The report released in Bangkok on Monday calls on countries in the region to urgently expand and improve sexual and reproductive health services as well as comprehensive sex education for young people, according to a UNFPA press release.
Many youth also face major physical, socio-economic and cultural barriers to accessing services states the report, “Sexual and Reproductive Health of Young People in Asia and the Pacific: A Review of Issues, Policies and Programmes”, which includes data and examples from across 36 countries, including Nepal.
“Without knowledge, information and access to quality care, young people face far bigger risks of unwanted pregnancy, unsafe abortion and sexually transmitted infections, including HIV,” said Yoriko Yasukawa, UNFPA’s Asia-Pacific Regional Director.“Development and globalization are helping to change attitudes to sex and relationships, so policies, programmes and laws on sexual and reproductive health must be reviewed and improved to acknowledge and reflect this reality, and best meet young people’s needs.”
Nearly 11 million unsafe abortions took place in the region in 2015, and 34 per cent of these were performed on women under 25 years of age, the report states.

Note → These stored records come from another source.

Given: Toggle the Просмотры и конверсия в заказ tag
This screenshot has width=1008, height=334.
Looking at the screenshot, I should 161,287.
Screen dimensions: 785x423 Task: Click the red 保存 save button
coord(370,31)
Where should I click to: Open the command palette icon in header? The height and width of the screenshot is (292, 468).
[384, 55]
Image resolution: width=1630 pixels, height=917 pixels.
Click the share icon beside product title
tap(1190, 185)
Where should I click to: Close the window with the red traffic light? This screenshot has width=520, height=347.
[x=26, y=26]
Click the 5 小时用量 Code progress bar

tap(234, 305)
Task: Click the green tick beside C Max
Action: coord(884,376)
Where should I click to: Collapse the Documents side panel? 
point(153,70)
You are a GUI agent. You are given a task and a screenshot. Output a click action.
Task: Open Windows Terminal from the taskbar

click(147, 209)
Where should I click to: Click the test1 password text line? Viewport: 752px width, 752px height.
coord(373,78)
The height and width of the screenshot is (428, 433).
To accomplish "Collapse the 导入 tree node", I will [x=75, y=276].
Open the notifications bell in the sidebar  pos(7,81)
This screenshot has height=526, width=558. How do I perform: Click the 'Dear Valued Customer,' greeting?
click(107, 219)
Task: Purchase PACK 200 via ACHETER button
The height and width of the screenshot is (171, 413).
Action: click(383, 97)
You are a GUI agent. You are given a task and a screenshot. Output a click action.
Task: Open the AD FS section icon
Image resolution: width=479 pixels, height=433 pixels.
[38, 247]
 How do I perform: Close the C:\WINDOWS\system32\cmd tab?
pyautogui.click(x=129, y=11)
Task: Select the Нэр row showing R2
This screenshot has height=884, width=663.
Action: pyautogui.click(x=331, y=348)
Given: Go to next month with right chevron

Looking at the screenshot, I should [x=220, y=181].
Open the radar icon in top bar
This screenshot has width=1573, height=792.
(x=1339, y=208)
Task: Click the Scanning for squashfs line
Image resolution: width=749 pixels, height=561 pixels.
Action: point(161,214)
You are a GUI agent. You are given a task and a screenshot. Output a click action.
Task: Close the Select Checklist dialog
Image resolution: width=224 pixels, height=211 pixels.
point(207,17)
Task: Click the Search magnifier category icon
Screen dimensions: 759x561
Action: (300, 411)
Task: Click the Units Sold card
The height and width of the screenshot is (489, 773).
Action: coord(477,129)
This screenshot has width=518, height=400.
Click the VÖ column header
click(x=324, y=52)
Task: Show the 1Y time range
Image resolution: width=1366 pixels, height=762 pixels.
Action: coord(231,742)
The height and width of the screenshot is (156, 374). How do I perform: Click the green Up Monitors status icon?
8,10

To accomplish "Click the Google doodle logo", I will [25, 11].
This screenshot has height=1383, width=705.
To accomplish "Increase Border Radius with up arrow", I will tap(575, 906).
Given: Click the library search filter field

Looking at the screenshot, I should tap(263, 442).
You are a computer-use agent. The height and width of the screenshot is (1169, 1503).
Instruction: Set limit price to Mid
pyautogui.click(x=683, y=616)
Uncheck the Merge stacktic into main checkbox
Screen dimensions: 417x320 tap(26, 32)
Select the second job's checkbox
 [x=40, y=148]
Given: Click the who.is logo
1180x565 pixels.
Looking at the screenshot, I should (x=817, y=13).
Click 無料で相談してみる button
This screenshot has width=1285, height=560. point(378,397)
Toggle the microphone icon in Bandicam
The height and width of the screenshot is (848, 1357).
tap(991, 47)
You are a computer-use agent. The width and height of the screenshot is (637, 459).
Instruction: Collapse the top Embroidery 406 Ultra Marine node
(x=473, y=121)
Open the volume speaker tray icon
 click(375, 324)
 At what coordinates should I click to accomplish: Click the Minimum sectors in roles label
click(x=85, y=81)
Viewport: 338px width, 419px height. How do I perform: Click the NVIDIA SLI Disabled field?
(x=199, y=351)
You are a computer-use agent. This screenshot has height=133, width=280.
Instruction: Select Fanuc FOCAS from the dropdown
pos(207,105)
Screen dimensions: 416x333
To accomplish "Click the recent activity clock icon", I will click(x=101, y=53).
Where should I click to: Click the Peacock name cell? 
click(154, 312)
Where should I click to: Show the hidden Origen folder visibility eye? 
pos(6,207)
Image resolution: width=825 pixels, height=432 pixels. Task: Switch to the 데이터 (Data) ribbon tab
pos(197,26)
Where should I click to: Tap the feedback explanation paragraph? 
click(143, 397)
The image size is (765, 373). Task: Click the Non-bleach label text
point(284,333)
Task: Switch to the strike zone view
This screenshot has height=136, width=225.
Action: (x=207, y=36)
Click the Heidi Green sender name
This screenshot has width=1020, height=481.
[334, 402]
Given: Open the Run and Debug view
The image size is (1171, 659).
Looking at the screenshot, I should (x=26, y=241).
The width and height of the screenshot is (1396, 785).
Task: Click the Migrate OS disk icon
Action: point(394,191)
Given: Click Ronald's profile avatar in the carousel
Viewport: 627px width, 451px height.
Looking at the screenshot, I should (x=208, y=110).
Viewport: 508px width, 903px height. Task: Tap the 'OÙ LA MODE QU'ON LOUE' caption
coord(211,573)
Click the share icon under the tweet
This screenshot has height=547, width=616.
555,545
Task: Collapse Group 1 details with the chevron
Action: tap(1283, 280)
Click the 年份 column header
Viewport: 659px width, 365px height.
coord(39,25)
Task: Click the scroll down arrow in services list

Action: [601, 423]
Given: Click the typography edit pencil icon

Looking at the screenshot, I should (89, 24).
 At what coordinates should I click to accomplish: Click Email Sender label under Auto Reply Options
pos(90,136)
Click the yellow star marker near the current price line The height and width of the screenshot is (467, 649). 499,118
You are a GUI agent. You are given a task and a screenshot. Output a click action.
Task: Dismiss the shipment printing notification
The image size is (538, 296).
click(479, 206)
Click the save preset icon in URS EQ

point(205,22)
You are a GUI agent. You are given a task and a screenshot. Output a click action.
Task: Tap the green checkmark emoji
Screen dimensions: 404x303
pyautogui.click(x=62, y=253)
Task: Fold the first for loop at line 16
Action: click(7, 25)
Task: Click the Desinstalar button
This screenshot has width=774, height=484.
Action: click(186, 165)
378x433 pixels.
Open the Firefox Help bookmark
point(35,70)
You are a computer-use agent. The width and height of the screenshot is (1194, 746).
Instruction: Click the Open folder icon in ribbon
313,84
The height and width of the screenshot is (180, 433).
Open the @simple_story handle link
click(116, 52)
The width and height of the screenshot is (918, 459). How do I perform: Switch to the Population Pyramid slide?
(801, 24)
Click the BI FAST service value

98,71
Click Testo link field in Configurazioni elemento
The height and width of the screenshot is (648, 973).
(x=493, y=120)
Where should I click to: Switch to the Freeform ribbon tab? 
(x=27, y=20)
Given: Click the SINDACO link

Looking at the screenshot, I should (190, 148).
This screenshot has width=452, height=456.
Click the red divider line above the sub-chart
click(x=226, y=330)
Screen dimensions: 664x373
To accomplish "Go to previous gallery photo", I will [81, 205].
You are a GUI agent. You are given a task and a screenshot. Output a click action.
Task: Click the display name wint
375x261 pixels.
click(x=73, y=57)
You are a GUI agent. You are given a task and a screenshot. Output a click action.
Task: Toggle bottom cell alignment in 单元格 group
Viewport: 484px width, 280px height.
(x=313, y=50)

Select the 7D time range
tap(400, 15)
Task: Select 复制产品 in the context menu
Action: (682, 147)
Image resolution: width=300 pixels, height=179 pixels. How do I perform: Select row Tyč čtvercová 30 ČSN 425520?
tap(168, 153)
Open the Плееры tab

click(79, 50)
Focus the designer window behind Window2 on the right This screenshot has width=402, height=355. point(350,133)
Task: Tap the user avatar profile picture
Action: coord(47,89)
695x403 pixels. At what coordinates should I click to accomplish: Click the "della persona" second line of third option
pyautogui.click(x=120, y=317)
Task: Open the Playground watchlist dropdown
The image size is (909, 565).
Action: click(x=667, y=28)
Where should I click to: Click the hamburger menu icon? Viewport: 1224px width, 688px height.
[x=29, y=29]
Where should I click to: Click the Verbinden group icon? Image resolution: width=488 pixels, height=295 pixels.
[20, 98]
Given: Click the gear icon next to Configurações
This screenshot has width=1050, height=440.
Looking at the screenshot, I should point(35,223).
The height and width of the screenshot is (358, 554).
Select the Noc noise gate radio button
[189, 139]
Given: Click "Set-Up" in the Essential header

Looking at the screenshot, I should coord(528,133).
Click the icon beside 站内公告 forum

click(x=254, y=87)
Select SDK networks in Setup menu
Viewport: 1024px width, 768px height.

Up to 63 per cent of adolescent pregnancies in Asia-Pacific are unintended, leading to further, larger numbers of unsafe abortions, which are often unreported.
“Adolescents and young persons deserve a sound public health response. WHO advocates for enabling the policy environment in all relevant ministries in support of adolescent health and development. National governments must strengthen the availability and use of strategic information related to health and other development domains of adolescents to design effective programmes and monitor their implementation,” said Dr Poonam Khetrapal Singh, Regional Director, World Health Organization for the South-East Asia Region.
The report was produced by Burnet Institute, Australia for UNFPA in collaboration with the United Nations Educational, Scientific and Cultural Organisation (UNESCO) and the World Health Organisation (WHO) South-East Asia Regional Office.
‘Higher risk behaviour, including early sexual debut, multiple partners, and sex under the influence of alcohol, are prevalent in some countries, and up to 10% of males and 20% of females report having had a sexually transmitted infection or symptoms in the last 12 months,’ the report states. An estimated 620,000 youth (15-24) are living with HIV across the region.
The report also states over 30 per cent of girls aged 15-19 had experienced physical or sexual violence in four countries:the Marshall Islands, Pakistan, Timor-Leste and Vanuatu.
“Improving young people’s sexual and reproductive health requires high quality, evidence-based comprehensive sexuality education,” noted Gwang-Jo Kim, Director of the UNESCO Asia-Pacific Regional Bureau for Education in Bangkok.”Young people need accurate information on puberty, sexuality, and related issues and the skills and confidence to make responsible and caring decisions about sex and relationships in general.”
The report recommends governments launch more and better research to address knowledge gaps, especially research on young, unmarried and sexually active young people, including adolescents aged 10 to 14.
It calls for increased efforts to build a supportive environment for young people’s sexual and reproductive health to address socio-cultural barriers, laws and policies, and earlier comprehensive sexuality education that reaches everyone.
“We need to abandon once and for all the idea that leaving young people in ignorance is going to stop them from having sex or that talking about it is going to make them have sex,” said Yasukawa. “Ensuring their right to good information and services – and also the right to talk about sex – is the only way to help young people make responsible decisions about their own sexual and reproductive health, about how to treat and relate to their partners and about their future.”